Start of Block

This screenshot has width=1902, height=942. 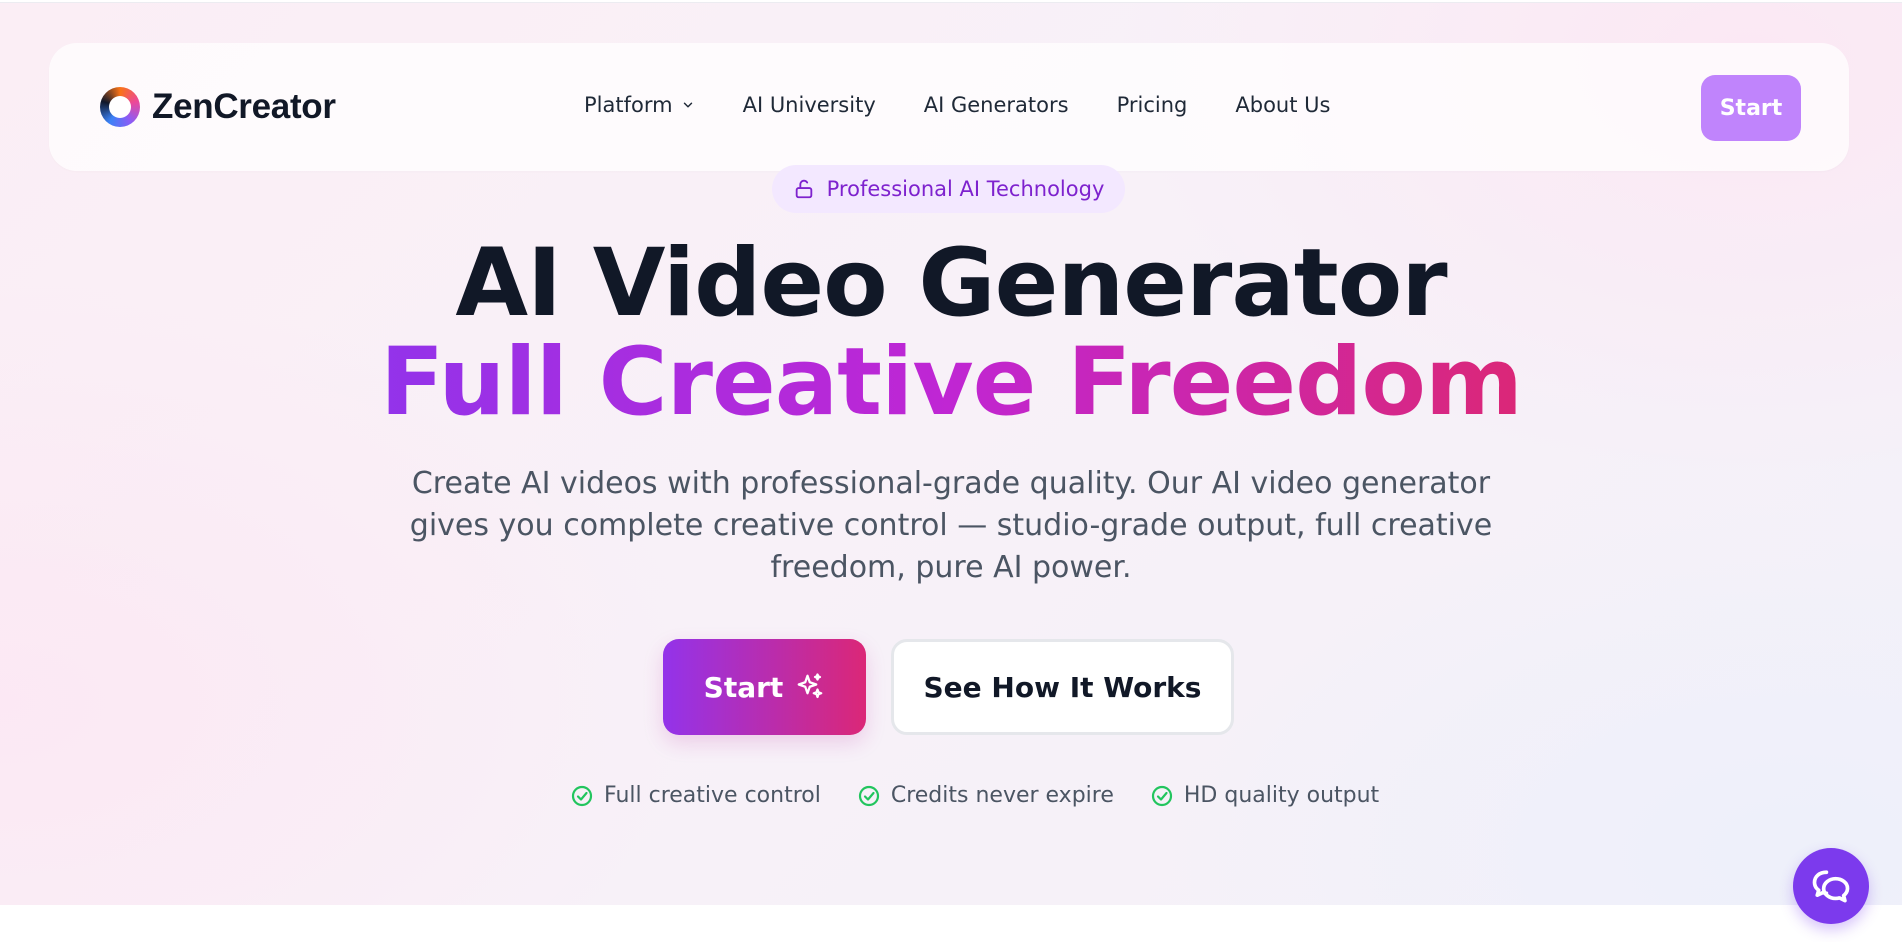 What do you see at coordinates (628, 105) in the screenshot?
I see `nav-link-label: Platform` at bounding box center [628, 105].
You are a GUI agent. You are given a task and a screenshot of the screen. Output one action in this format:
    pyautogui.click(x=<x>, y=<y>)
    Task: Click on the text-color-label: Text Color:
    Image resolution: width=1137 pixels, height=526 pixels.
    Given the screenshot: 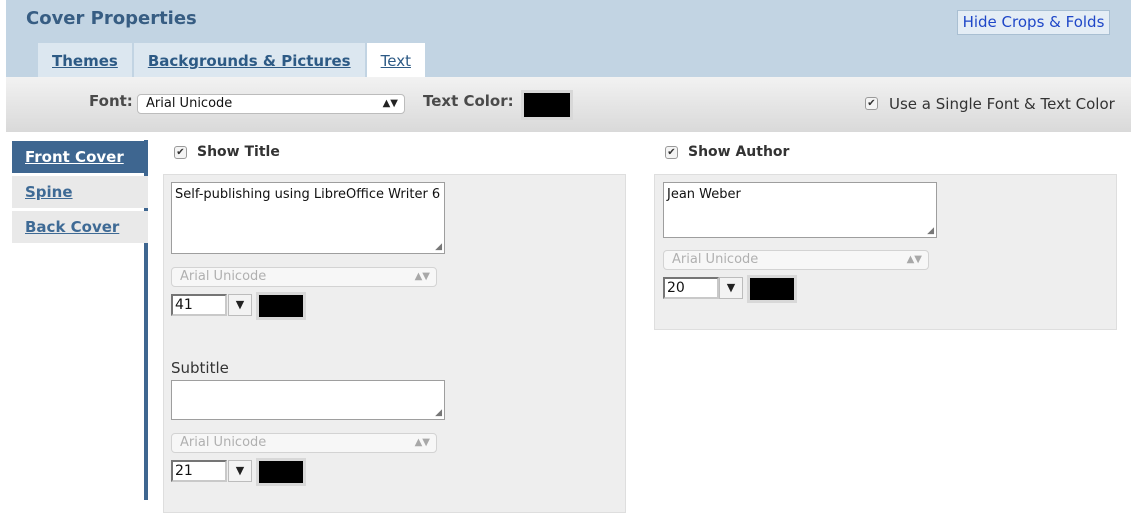 What is the action you would take?
    pyautogui.click(x=468, y=101)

End of Block

Count the lines in the entries above that contain the string "label". Give only the number.

2